Activity: Using the records below, count the lines containing "Given" and give only the total.

*** Opening Data for the task ***

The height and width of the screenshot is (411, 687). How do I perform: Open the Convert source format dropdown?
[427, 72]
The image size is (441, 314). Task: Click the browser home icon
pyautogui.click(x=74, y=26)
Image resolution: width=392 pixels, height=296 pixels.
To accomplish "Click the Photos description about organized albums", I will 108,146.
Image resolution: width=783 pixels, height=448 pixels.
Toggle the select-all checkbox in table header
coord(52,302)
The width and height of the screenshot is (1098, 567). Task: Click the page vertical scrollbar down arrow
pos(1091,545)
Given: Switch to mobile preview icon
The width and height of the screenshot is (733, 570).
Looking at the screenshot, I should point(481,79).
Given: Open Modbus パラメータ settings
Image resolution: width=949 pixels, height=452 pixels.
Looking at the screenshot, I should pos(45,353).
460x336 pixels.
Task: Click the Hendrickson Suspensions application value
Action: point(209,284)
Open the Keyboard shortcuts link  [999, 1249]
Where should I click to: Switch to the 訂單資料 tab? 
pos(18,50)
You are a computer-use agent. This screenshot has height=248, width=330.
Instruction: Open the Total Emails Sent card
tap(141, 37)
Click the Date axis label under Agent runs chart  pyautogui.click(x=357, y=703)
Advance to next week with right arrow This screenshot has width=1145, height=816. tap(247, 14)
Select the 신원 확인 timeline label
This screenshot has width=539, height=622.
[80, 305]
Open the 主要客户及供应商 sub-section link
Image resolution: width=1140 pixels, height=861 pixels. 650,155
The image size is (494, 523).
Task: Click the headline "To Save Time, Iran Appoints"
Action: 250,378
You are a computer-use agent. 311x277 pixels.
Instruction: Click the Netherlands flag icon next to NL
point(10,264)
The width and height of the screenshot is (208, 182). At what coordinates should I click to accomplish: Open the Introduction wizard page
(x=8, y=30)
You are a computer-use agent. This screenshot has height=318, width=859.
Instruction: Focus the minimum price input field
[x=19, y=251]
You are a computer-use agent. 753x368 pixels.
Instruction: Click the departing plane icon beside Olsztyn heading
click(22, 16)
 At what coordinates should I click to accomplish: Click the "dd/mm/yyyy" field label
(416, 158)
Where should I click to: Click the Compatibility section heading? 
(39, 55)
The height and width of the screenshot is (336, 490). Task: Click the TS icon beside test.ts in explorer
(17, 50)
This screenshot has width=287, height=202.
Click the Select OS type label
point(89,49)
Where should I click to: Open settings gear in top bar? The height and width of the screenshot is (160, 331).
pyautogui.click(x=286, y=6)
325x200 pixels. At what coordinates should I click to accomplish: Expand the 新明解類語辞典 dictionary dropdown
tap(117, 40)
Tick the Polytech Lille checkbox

*** Closing Data for the task ***

Result of the exercise: 2